** start of Data to use **
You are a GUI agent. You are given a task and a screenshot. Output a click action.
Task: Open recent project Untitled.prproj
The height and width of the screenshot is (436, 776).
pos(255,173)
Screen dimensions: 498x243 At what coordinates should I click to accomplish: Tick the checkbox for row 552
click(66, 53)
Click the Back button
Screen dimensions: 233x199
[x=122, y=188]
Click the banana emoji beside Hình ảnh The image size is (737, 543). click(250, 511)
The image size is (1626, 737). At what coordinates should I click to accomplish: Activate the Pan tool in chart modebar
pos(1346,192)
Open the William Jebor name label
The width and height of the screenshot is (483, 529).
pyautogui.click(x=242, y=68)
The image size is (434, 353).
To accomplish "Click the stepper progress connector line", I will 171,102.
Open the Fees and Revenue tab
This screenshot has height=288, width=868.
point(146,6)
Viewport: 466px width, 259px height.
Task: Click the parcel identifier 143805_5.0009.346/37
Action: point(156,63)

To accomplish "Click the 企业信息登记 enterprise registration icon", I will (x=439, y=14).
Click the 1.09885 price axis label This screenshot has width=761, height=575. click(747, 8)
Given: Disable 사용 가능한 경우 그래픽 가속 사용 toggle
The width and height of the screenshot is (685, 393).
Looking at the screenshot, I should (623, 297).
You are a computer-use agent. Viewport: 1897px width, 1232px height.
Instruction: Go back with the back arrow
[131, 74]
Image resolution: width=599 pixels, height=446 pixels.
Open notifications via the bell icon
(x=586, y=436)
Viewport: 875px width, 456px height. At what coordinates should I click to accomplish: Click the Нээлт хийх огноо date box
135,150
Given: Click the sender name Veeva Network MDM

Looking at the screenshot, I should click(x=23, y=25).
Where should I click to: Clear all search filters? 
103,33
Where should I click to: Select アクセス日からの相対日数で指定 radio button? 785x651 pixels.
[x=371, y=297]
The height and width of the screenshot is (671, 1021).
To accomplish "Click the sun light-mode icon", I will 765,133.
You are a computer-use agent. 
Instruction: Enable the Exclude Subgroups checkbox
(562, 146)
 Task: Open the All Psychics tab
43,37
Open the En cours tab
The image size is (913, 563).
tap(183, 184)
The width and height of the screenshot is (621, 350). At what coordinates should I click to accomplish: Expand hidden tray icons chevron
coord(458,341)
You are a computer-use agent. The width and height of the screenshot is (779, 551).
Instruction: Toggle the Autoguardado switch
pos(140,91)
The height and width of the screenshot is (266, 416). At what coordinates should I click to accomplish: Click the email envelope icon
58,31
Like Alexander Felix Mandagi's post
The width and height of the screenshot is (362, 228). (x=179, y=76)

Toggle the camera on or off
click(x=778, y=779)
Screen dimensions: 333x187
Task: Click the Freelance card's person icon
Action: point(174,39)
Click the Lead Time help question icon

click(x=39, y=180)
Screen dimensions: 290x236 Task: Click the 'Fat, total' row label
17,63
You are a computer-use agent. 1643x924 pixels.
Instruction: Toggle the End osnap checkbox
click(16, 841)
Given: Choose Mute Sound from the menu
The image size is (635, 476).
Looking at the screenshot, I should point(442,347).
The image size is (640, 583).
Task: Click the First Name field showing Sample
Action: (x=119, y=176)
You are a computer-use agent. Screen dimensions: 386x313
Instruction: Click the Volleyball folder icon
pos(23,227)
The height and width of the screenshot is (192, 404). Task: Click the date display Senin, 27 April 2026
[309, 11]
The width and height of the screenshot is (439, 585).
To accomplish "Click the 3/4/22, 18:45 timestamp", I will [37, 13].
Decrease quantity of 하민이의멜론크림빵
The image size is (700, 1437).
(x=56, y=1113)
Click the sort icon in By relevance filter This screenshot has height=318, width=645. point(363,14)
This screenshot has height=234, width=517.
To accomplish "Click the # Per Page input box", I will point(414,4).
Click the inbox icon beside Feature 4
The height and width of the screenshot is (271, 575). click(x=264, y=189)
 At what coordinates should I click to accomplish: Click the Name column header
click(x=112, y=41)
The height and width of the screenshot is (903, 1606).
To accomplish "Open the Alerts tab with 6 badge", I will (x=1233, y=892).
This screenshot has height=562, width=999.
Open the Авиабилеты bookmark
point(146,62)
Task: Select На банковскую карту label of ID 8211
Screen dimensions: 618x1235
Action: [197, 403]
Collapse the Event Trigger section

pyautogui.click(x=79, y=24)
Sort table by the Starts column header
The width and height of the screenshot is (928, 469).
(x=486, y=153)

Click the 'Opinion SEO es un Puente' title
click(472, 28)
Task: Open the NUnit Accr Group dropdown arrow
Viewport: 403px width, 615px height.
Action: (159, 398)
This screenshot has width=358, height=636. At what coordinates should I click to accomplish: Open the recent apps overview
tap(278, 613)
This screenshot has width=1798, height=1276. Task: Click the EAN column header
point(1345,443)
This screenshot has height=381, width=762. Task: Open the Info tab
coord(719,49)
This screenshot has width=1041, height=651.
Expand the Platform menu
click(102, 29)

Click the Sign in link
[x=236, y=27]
** end of Data to use **
Problem requirements
Substitute "Where do I click to accomplish" for every occurrence of "At what coordinates should I click to accomplish" in the material above, leaving everything else unchanged.

Answer to this problem
You are a GUI agent. You are given a task and a screenshot. Output a click action.
Task: Open recent project Untitled.prproj
The height and width of the screenshot is (436, 776).
pos(255,173)
Screen dimensions: 498x243 Where do I click to accomplish: Tick the checkbox for row 552
click(66, 53)
Click the Back button
Screen dimensions: 233x199
[x=122, y=188]
Click the banana emoji beside Hình ảnh The image size is (737, 543). click(250, 511)
The image size is (1626, 737). Where do I click to accomplish: Activate the Pan tool in chart modebar
pos(1346,192)
Open the William Jebor name label
The width and height of the screenshot is (483, 529).
pyautogui.click(x=242, y=68)
The image size is (434, 353).
To accomplish "Click the stepper progress connector line", I will 171,102.
Open the Fees and Revenue tab
This screenshot has height=288, width=868.
point(146,6)
Viewport: 466px width, 259px height.
Task: Click the parcel identifier 143805_5.0009.346/37
Action: point(156,63)

To accomplish "Click the 企业信息登记 enterprise registration icon", I will (x=439, y=14).
Click the 1.09885 price axis label This screenshot has width=761, height=575. click(747, 8)
Given: Disable 사용 가능한 경우 그래픽 가속 사용 toggle
The width and height of the screenshot is (685, 393).
Looking at the screenshot, I should (623, 297).
You are a computer-use agent. Viewport: 1897px width, 1232px height.
Instruction: Go back with the back arrow
[131, 74]
Image resolution: width=599 pixels, height=446 pixels.
Open notifications via the bell icon
(x=586, y=436)
Viewport: 875px width, 456px height. Where do I click to accomplish: Click the Нээлт хийх огноо date box
135,150
Given: Click the sender name Veeva Network MDM

Looking at the screenshot, I should click(x=23, y=25).
Where should I click to: Clear all search filters? 
103,33
Where should I click to: Select アクセス日からの相対日数で指定 radio button? 785x651 pixels.
[x=371, y=297]
The height and width of the screenshot is (671, 1021).
To accomplish "Click the sun light-mode icon", I will 765,133.
You are a computer-use agent. 
Instruction: Enable the Exclude Subgroups checkbox
(562, 146)
 Task: Open the All Psychics tab
43,37
Open the En cours tab
The image size is (913, 563).
tap(183, 184)
The width and height of the screenshot is (621, 350). Where do I click to accomplish: Expand hidden tray icons chevron
coord(458,341)
You are a computer-use agent. The width and height of the screenshot is (779, 551).
Instruction: Toggle the Autoguardado switch
pos(140,91)
The height and width of the screenshot is (266, 416). Where do I click to accomplish: Click the email envelope icon
58,31
Like Alexander Felix Mandagi's post
The width and height of the screenshot is (362, 228). (x=179, y=76)

Toggle the camera on or off
click(x=778, y=779)
Screen dimensions: 333x187
Task: Click the Freelance card's person icon
Action: point(174,39)
Click the Lead Time help question icon

click(x=39, y=180)
Screen dimensions: 290x236 Task: Click the 'Fat, total' row label
17,63
You are a computer-use agent. 1643x924 pixels.
Instruction: Toggle the End osnap checkbox
click(16, 841)
Given: Choose Mute Sound from the menu
The image size is (635, 476).
Looking at the screenshot, I should point(442,347).
The image size is (640, 583).
Task: Click the First Name field showing Sample
Action: (x=119, y=176)
You are a computer-use agent. Screen dimensions: 386x313
Instruction: Click the Volleyball folder icon
pos(23,227)
The height and width of the screenshot is (192, 404). Task: Click the date display Senin, 27 April 2026
[309, 11]
The width and height of the screenshot is (439, 585).
To accomplish "Click the 3/4/22, 18:45 timestamp", I will [37, 13].
Decrease quantity of 하민이의멜론크림빵
The image size is (700, 1437).
(x=56, y=1113)
Click the sort icon in By relevance filter This screenshot has height=318, width=645. point(363,14)
This screenshot has height=234, width=517.
To accomplish "Click the # Per Page input box", I will point(414,4).
Click the inbox icon beside Feature 4
The height and width of the screenshot is (271, 575). click(x=264, y=189)
 Where do I click to accomplish: Click the Name column header
click(x=112, y=41)
The height and width of the screenshot is (903, 1606).
To accomplish "Open the Alerts tab with 6 badge", I will (x=1233, y=892).
This screenshot has height=562, width=999.
Open the Авиабилеты bookmark
point(146,62)
Task: Select На банковскую карту label of ID 8211
Screen dimensions: 618x1235
Action: [197, 403]
Collapse the Event Trigger section

pyautogui.click(x=79, y=24)
Sort table by the Starts column header
The width and height of the screenshot is (928, 469).
(x=486, y=153)

Click the 'Opinion SEO es un Puente' title
click(472, 28)
Task: Open the NUnit Accr Group dropdown arrow
Viewport: 403px width, 615px height.
Action: (159, 398)
This screenshot has width=358, height=636. Where do I click to accomplish: Open the recent apps overview
tap(278, 613)
This screenshot has width=1798, height=1276. Task: Click the EAN column header
point(1345,443)
This screenshot has height=381, width=762. Task: Open the Info tab
coord(719,49)
This screenshot has width=1041, height=651.
Expand the Platform menu
click(102, 29)

Click the Sign in link
[x=236, y=27]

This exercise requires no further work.